L’auteur devrait également supprimer l’espace téléchargement et les bonus qu’il offre, ainsi que tous les liens vers des sites ne respectant pas ladite charte.
Enfin, Nicolas Sabourin devrait ne plus parler des parodies "que la Fondation juge nuisibles" ou encore des suites "non-officielles" données aux oeuvres d’Hergé...
Tintinophile, tintinologue, pas "utilisateur"
La Fondation Hergé a accordé à Nicolas Sabourin un délai de huit jours pour se mettre en conformité avec la charte.
"Après tout le temps que j’ai passé à enrichir mon site par pure passion pour Tintin, écrit Sabourin sur son site, je me sens trahi par la Fondation Hergé. Plutôt que de me plier à ces conditions absurdes, je préfère m’en tenir à mes principes et retirer le site du web."
L’auteur du site rappelle aussi quelques évidences, en tant que webmaster bénévole autant que passionné : "Je suis un tintinophile, un tintinologue, pas un ’utilisateur’ de Tintin. (...) Je crois que l’oeuvre d’Hergé ne peut passer à la postérité que si l’on en parle, en bien ou en mal."

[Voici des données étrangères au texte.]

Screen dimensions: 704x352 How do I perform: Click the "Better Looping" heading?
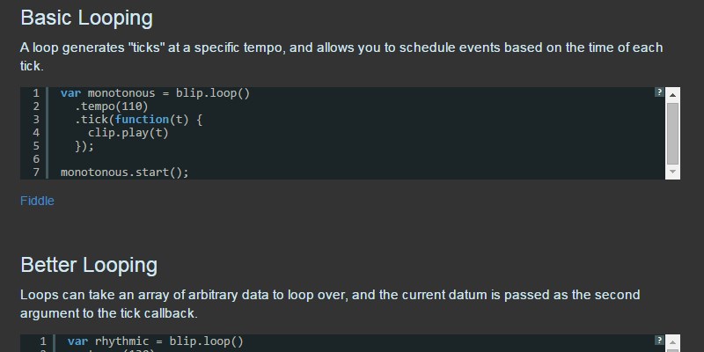click(89, 265)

Nicolas Sabourin appelle désormais les internautes à protester auprès de la Fondation Hergé, au nom d’une certaine conception de l’internet : "Je crois en un web indépendant, affranchi des marques de commerce, de la commandite et de la censure des ayant-droits".

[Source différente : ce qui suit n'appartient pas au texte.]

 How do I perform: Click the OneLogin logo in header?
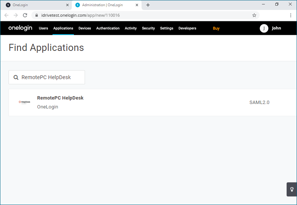(20, 28)
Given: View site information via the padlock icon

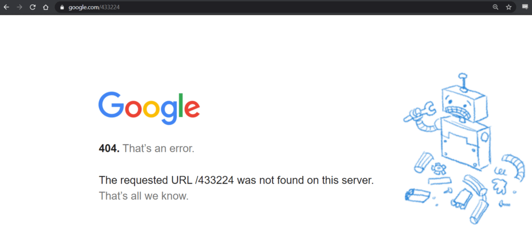Looking at the screenshot, I should coord(62,7).
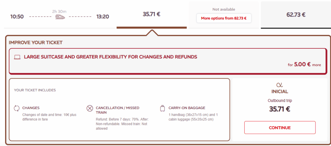This screenshot has height=146, width=331.
Task: Click the 10:50 departure time
Action: click(17, 17)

L’occasion que j’attendais pour fermer le site
Yves Février, webmaster et responsable multimédia de Moulinsart SA, dément avoir voulu fermer le site et regrette la "solution tapageuse" choisie par Sabourin : "Nous reconnaissons la qualité du site de Nicolas, avance-t-il dans un e-mail reproduit sur le site. Sachez toutefois qu’il y a plus de 100 000 pages sur Tintin qui sont dans l’illégalité totale et dont la qualité est très discutable et critiquable. Cet état de chose nous a forcé à établir une charte qui est la même pour tout le monde."
Contacté par Transfert, Yves Février avance avoir passé une partie de la nuit à répondre à un certain nombre d’e-mails "témoignant d’une certaine agressivité".
"Ce qui nous intéresse, c’est de fédérer les sites, et s’il y en avait bien un site qui pouvait faire partie de notre communauté, c’était bien celui-là", se défend Yves Février. Reconnaissant la qualité du site et de son contenu, il trouve la démarche de Sabourin "inélégante et de mauvaise foi", e-mail de Nicolas à l’appui.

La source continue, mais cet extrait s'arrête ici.